=== SOURCE MATERIAL ===
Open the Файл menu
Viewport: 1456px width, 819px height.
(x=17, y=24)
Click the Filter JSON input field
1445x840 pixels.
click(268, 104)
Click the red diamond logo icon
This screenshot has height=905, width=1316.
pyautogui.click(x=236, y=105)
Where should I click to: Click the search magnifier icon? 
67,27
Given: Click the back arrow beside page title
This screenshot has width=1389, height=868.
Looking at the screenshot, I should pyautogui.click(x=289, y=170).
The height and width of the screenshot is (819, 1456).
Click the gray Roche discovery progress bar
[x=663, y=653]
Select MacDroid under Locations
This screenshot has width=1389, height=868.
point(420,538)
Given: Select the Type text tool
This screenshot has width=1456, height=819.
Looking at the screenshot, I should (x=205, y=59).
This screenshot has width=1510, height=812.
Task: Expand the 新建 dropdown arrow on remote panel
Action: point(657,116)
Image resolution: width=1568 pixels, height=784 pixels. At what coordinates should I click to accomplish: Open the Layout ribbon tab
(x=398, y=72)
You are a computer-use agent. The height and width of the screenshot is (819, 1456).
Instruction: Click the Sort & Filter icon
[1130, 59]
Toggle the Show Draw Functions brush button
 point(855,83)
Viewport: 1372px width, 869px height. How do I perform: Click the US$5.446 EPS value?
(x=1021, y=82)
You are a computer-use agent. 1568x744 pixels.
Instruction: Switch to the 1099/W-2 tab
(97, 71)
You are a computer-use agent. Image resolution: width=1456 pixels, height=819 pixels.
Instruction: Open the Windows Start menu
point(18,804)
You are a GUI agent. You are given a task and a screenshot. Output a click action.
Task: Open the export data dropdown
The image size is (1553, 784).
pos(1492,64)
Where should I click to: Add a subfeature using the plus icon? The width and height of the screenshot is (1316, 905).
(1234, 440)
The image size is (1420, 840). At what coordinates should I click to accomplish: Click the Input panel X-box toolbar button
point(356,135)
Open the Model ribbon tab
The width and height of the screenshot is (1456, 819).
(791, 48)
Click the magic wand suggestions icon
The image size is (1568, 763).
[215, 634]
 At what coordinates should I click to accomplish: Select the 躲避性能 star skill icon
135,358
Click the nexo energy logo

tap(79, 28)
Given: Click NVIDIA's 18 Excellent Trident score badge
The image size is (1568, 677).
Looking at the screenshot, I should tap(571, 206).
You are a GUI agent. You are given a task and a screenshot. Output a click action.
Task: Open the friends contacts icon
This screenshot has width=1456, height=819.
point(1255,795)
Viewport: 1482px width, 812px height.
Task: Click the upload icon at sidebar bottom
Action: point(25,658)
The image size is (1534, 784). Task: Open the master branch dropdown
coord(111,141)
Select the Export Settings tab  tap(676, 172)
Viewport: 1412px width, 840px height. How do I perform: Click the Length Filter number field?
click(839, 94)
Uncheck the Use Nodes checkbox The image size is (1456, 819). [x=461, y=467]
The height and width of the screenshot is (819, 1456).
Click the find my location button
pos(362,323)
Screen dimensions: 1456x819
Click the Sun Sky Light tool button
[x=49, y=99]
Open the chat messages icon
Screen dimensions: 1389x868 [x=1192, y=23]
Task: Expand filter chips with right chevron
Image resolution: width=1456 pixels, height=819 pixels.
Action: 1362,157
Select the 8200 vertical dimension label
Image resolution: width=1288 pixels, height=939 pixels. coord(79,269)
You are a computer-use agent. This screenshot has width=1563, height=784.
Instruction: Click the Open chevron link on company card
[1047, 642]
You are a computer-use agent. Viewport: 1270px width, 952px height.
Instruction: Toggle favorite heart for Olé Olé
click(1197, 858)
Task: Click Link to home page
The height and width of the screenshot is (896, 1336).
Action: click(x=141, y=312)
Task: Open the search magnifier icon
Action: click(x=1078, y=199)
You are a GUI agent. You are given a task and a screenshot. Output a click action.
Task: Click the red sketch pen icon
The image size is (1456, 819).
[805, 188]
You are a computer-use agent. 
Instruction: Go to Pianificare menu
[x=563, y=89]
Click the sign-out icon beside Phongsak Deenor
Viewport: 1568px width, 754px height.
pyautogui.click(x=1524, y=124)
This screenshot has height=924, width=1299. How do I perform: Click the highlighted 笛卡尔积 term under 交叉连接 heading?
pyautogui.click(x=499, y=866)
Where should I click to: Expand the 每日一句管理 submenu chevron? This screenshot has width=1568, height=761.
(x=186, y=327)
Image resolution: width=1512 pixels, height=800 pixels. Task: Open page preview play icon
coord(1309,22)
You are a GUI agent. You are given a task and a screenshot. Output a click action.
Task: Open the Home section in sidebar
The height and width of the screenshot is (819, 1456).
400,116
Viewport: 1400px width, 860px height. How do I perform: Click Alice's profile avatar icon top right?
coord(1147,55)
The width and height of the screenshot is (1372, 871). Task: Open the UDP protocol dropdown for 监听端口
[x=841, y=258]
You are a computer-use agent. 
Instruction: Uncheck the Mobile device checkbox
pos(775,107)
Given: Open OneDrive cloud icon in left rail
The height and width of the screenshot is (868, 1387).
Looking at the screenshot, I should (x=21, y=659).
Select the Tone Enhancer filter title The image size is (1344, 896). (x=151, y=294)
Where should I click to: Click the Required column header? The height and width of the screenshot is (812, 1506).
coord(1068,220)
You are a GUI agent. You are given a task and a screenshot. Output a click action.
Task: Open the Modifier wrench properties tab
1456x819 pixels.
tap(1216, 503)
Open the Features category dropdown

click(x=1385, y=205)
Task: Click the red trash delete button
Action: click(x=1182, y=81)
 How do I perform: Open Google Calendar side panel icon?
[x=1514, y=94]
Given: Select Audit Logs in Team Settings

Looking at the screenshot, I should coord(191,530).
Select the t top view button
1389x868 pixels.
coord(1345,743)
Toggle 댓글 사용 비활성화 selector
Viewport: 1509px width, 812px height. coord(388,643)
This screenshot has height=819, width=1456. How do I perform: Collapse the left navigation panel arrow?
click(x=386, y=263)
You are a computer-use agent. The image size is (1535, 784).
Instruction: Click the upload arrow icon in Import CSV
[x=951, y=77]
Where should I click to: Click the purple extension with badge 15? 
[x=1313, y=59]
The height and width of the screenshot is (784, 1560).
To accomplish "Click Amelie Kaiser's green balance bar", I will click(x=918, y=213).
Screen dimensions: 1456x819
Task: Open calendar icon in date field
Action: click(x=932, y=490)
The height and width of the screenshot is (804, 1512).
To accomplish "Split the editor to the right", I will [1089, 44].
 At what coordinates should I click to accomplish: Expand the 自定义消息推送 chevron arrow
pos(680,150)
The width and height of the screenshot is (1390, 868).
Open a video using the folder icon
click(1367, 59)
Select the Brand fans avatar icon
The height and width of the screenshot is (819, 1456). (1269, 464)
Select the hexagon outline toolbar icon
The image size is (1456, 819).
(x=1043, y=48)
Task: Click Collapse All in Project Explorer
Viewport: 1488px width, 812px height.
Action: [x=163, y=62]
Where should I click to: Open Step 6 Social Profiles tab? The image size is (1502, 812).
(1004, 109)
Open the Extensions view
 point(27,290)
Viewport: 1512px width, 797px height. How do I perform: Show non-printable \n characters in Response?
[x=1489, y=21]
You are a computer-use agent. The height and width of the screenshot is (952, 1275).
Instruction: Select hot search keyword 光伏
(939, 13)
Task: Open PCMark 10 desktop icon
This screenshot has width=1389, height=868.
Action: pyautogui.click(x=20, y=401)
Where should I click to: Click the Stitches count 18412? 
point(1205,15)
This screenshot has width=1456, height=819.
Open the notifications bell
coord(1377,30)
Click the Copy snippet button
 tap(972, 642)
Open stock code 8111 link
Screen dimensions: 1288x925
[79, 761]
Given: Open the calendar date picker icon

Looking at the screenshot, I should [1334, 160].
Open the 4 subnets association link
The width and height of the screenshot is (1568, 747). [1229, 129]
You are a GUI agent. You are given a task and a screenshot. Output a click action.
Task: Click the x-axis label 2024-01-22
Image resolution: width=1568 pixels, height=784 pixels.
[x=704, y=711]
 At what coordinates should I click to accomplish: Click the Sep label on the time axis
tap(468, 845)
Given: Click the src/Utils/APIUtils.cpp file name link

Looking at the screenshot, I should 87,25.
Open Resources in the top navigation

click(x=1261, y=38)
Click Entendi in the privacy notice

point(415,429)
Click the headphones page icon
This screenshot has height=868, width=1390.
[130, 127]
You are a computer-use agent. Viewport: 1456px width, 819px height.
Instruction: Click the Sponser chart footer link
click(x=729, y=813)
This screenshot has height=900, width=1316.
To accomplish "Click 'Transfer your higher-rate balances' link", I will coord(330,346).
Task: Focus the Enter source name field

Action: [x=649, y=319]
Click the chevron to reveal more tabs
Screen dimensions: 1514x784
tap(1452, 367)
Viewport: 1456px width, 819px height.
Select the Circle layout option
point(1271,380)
===
"title" is the word to look for; copy every line of the data that has it.

REPLY TO THE TASK
Given: Click the back arrow beside page title
Select the Tone Enhancer filter title The image size is (1344, 896). (x=151, y=294)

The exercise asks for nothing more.